My original thought in exploring this poem was to go to the relationship between line length and the use of meter. I would argue that the longer the lines, the more attention has to be paid to the line’s rhythms, as the longer the line, the easier it is for the line to become unwieldy or clumsy. But the more you read this poem, the more the lines congeal into very nice lines indeed. (Except for those couple of exceptions.)

It is worth noticing, however, that even with the longer lines, the poem was crafted with the lines rather being one thought per line, the thought using the whole of the line. At least that is how it runs until line 5. But the break there is good use of the established form and toward a greater making than merely one line being different from the form. Then line 6 is another unit idea. And, then, line seven, another break that uses the established form to positive ends, here to an even better degree, as the break is a full colon (which, in reading, can sometimes carry a greater aural pause than a period). You see what’s on either side of the colon?: “darkness” vs. “luminous.” So, the line is unified after all, eh?! (Even with a touch of rhyme to boot: “-ness” and “-nous.”) Great stuff that.

Similarly with the next line, where those last two syllables are not permitted to break away from the thought they are amplifying/modifying. Lines 10, 12, and 13 are similar, in that there is a comma break, but they are a part of an extended thought that ties the lines together. (I fear I am inadequately defending those lines. My hope is that you see how the lines have a sense of independent existence, even when they are broken by punctuation.)


I recenty picked back up with intent to finish Charles O. Hartman's Free Verse: An Essay on Prosody (after a shortened first start). Ultimately, I stopped reading it because I felt I was reading it mostly to develop arguments against Hartman rather than learn from him. Though, to understand that, most of what I found problematic with Hartman lay behind the arguments: things like unrecognized contradictions, or making a statement about the subject and then making another statement that seems to wholly forget the first was made.

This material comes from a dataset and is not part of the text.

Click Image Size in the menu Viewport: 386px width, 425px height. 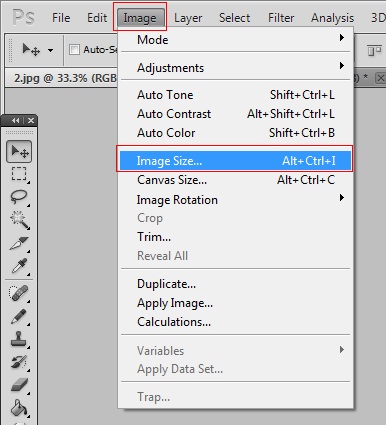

One example of a statement made which didn't seem to deeply inform the rest of the book (insofar as I read it) was what may be the most intriquing and informing moment in the book:

[A]ll linguistic stress, in speech as well as verse, is relative stress. (36)

Which may sound obvious, but is actually quite profound in that it adds a depth to the fundamental observation about metered verse: There are two levels operating within verse: the abstract, measured pacing of the meter, and the sound of the text read as language. In any good verse the two operate in conjunction with each other to create the resonance and depth of sophisticated metered poetry.

Adding on the observation by Hartmann brings us to the realization that as such, the line in the poem refered to above


Can still be read a iambic pentameter, even though the spoken stress on "pour" is stronger than on either "still" or "clean" -- so long as reader hears that the stress put on "pour" is wholly created out of the natural inflections of language, and hears that the word is also unstressed within the musical rhythm of the meter.

An observation with very fascinating possibilities. (Though for me still but an observation, yet to be tested to any great measure.)